それにしても、ウォークインクローゼットのドアを一枚隔てた書斎の乱雑さには、見慣れたとはいえ毎度度肝を抜かれる。大量の本と資料とDVDが机や椅子の上にうず高く積まれ、飴色の北欧家具が今にも「こんなもののために生まれてきたんじゃない」と叫びだしそうな状況だ。部屋の片隅に飲料水が入っていたらしいダンボールが置かれていて、そこに黒いマジックで「だいじなもの」と書かれているのもまた、どうにも私を不安にさせる。

部屋が汚くないと落ち着かない

しかし、監督が部屋を整理整頓できないのは、今に始まったことではない。それは私が監督のアシスタントを始めて間もないその昔、まだ事務所が今よりずっと小さなマンションの一室だった頃のこと。監督がカンヌ映画祭に旅立って数日後、所用で事務所を訪れた私は、ドアを開けた途端間違いなく泥棒が入ったのだと確信し、すぐさま警察を呼ぼうとした。南北に抜ける窓は全開、おびただしい数の紙が床一面を覆い、引き出しは乱暴に飛び出していて、窃盗犯の侵入直後の絵面としてはわかりやすすぎる光景が広がっていたからである。
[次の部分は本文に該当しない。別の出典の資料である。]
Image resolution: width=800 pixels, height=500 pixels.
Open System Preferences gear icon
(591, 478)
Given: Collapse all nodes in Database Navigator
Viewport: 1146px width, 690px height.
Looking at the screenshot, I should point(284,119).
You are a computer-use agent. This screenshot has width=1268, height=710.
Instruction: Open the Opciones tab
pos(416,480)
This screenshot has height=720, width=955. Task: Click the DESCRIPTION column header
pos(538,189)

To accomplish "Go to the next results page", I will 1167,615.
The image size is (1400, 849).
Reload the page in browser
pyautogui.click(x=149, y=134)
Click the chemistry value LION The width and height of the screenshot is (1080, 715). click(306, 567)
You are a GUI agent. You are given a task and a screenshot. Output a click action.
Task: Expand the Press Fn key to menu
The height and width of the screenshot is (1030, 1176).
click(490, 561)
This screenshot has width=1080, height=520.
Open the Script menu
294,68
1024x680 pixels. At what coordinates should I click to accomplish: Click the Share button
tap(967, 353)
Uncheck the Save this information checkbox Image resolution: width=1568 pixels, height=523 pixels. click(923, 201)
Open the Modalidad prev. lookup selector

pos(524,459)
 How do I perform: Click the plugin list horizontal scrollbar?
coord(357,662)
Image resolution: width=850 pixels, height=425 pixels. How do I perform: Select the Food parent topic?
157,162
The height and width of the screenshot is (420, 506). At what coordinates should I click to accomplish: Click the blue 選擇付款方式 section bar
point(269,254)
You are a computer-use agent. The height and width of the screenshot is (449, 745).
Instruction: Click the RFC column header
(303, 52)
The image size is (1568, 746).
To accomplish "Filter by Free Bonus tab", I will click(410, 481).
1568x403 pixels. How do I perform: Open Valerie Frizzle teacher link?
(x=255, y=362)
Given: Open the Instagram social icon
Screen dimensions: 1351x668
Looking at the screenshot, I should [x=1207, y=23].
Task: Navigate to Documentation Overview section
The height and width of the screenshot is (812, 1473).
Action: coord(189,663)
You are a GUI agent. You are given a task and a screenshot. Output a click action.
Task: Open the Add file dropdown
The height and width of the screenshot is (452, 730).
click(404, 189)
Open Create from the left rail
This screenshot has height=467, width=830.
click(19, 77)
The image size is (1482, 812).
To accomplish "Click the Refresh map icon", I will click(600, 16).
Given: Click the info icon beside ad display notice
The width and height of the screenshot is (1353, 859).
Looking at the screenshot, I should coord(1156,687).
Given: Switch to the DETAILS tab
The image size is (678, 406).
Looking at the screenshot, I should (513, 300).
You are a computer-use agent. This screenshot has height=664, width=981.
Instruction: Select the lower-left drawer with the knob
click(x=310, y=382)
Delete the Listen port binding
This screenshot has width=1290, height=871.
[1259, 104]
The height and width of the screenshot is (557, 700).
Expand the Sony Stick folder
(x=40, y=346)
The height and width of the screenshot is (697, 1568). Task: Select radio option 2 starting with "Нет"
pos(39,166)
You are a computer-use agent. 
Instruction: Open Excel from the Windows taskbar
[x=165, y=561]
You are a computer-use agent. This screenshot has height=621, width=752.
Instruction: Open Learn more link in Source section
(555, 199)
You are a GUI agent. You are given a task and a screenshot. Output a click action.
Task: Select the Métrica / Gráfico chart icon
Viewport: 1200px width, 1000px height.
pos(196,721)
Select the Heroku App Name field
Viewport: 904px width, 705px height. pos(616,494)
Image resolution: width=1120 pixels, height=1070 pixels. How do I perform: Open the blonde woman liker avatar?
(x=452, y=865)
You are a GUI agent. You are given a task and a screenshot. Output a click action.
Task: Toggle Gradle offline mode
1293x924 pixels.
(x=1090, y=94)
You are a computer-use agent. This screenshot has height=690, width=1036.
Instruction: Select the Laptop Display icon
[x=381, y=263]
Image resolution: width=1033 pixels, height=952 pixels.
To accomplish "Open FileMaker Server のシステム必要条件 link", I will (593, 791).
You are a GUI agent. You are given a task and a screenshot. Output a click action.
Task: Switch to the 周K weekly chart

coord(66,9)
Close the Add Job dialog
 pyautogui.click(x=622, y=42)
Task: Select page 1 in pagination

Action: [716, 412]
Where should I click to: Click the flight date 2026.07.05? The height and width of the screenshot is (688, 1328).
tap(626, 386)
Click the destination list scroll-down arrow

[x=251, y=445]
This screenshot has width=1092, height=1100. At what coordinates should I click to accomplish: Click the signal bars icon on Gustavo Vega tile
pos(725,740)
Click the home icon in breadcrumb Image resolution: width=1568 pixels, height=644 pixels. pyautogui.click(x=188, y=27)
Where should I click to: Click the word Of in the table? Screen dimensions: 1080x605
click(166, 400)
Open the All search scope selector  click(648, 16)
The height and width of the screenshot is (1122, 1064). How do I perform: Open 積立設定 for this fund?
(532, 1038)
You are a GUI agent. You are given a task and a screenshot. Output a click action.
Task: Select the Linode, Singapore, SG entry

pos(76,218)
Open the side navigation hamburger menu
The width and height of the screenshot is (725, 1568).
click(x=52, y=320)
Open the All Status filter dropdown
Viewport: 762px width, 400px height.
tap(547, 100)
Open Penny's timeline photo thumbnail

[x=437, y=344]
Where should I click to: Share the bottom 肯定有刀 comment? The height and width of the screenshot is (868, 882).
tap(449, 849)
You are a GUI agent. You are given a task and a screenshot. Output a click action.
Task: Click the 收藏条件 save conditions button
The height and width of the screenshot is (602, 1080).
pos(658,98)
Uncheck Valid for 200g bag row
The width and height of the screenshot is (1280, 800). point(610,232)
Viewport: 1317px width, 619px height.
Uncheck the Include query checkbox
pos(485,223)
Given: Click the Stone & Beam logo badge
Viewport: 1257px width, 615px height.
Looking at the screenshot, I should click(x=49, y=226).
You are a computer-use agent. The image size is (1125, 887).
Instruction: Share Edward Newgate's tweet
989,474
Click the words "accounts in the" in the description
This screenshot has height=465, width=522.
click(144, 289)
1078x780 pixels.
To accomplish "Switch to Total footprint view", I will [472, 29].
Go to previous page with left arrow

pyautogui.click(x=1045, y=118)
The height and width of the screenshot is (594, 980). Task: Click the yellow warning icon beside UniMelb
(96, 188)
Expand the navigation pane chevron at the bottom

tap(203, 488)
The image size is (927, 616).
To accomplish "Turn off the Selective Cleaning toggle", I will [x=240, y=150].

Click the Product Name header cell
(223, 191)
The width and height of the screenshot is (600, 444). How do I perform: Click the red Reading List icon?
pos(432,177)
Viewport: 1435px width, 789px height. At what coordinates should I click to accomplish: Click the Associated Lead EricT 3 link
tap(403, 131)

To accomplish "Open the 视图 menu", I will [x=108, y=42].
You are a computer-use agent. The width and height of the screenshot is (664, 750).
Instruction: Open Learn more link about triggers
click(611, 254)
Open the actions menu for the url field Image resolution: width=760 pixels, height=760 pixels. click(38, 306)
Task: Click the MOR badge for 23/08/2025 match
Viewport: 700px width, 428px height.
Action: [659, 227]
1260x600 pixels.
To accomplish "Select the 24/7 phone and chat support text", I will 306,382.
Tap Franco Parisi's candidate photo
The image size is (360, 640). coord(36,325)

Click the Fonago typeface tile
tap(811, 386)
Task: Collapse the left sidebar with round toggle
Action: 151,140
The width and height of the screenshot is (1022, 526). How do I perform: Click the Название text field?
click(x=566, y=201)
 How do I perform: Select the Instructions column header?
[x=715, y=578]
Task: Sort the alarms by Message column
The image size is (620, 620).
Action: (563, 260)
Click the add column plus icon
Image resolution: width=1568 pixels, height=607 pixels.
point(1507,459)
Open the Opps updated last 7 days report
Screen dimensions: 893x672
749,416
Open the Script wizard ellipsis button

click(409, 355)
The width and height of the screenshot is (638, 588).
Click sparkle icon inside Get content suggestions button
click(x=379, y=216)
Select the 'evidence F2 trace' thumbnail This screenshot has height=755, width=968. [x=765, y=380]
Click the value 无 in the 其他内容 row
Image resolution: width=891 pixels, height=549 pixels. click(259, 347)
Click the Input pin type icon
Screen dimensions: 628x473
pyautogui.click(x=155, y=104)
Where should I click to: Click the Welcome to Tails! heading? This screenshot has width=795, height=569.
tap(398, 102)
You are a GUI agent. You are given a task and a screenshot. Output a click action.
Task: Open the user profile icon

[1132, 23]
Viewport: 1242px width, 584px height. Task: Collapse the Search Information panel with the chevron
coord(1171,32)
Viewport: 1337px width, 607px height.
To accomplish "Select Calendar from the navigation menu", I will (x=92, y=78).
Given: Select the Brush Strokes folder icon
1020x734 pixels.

けれども生まれて初めての110番に一瞬の戸惑いを覚えた私は、一応念のために監督のご自宅に電話をして、ことの経緯を伝えようと思い直した。すると電話に出た監督の奥様が、私の話を聞いて一言。「それ、たぶん、主人だと思います」。

その日以来、是枝監督の仕事と部屋の乱雑ぶりは切っても切り離せないものなのだと理解するようになった。新進気鋭のデザイナーが「常に視界をクリアにしておかないと、新たなアイディアなど浮かびません」と豪語するように、監督曰く「部屋が汚くないとぜんぜん落ち着かない」。即ち、映画も生まれない。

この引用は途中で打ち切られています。